Between 1962 and 1981, Cronkite was something of a national institution in America and No. 1 in world TV journalism. Generations of journalists were raised on his example. They called him the most trusted man in America. He was also called Uncle Walter. He saw himself as an old-fashioned newsman. The news that American President John Kennedy was killed was announced through tears, taking off his glasses, and it is still a cult scene today that shows American feelings at that moment. It was a personal gesture of a journalist who was reluctant to show emotions. He criticized himself for running out of words during the TV broadcast of the moon landing, the moment the Eagle lunar module touched down on the lunar surface. Then he uttered the famous "Oh boy!", more restrained than Mladen Delic's famous "My people, is it possible". NASA later gave him a moon rock, which he donated to a Texas university. He spoke of himself as a news anchorman, an old term that they say was invented to describe his role (today it is called a presenter), an editor, not a commentator or analyst. He studied political science, economics and journalism, and in his work he did not feel compelled to show scholarship, but when he announced a grade, his influence was great.
When he went to Vietnam in 1968 and made a special program about the war, he called for an end to the conflict and for peace negotiations to begin. American President Lyndon Johnson, who watched that program, uttered the famous sentence, which our politicians should also learn: "If I lost Cronkite, I lost middle America."
Deep in Years (2006), he attacked Bush's war in Iraq in his columns and said he felt the same way he did when he was reporting from Vietnam. He knew what war was. In World War II, he was one of eight American journalists selected to be in the Flying Fortresses, B52s during the bombing of Germany.

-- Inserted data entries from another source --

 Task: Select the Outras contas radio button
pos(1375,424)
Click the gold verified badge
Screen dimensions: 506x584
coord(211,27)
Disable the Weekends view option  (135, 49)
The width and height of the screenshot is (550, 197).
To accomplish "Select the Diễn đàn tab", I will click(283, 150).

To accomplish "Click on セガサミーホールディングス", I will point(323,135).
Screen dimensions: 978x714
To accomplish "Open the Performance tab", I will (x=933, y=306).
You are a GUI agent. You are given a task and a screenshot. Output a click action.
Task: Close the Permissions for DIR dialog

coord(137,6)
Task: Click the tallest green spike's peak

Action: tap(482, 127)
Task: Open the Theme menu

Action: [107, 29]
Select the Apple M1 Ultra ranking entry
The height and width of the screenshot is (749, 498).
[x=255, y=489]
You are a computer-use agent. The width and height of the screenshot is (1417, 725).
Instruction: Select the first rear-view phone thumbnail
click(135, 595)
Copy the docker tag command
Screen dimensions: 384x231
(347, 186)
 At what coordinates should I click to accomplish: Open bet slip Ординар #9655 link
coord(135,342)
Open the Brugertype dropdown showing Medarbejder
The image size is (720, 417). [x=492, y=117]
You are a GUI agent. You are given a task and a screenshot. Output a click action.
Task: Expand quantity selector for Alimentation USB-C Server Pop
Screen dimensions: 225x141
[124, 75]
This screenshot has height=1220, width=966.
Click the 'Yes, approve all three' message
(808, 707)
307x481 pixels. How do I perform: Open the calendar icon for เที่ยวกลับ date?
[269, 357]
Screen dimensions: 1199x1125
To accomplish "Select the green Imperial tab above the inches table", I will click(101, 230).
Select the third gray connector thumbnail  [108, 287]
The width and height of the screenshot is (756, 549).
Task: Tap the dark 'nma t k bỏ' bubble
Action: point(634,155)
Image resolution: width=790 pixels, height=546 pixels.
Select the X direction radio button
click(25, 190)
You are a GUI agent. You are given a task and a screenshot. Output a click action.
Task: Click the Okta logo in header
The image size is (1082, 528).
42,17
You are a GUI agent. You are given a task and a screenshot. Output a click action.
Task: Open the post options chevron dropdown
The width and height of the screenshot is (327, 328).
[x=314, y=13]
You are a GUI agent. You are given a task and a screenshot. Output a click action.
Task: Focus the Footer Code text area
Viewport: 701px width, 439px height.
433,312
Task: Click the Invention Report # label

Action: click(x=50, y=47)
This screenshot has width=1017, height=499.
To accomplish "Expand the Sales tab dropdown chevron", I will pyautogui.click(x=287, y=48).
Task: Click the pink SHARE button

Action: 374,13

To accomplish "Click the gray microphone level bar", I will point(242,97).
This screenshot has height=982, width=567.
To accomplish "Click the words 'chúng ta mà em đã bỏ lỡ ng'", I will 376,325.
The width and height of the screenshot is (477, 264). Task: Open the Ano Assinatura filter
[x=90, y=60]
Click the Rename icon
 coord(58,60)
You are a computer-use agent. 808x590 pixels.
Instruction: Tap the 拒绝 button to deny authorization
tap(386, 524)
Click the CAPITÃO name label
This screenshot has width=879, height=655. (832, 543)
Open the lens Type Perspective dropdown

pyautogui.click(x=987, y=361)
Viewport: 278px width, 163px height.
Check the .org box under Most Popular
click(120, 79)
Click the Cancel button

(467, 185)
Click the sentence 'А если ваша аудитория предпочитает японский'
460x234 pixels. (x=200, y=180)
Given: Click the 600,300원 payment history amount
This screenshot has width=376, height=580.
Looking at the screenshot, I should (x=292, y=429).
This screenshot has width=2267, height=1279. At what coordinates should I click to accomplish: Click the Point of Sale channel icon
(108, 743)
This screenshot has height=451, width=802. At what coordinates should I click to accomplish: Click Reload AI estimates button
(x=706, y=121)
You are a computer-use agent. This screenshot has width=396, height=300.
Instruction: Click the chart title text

He knew what readers, listeners, and viewers were like, and how they relate to new and stale news, which he probably learned when he started working as a newspaper vendor while also working as a rookie reporter at the Houston Post. In Kansas City, on KCMO radio, he broadcast sports games - which he did not attend, but was informed about the progress of the game by telegrams in the studio.
He was not a slave to the doctrine that news could last no more than two minutes: his report on the Watergate affair, for example, lasted 14 TV minutes.
His patent was also reporting on historical events as if they were happening now, he made documentaries such as the Battle of the Alamo and the 1937 disaster in which the Hindenburg passenger air balloon burned and killed 36 passengers. The show was called "You Are There".
"You are there" is his journalistic philosophy. The speed with which the news was reported at some moments could not be separated from the live broadcast. He announced the news of the death of American President Johnson, just by pressing the mute button on the telephone, while the secretary of the deceased president was still giving him the details, the news went on the air, Cronkite let the secretary finish, and immediately gave a summary of Johnson's life, announcing a wider story about it. He knew the essence of television better than others, because he was "present at its birth". At the Chicago World's Fair in 1933, he was on the team that demonstrated an experimental version of television, and he was happy to tell his colleagues that he had been on television long before them. The signatory of this text likes Cronkite's sentence the most: "The literacy of television journalists sometimes even reaches the end of the second paragraph!"
People trusted him more than the politicians he reported on. Do today's generations of journalists aspire to that?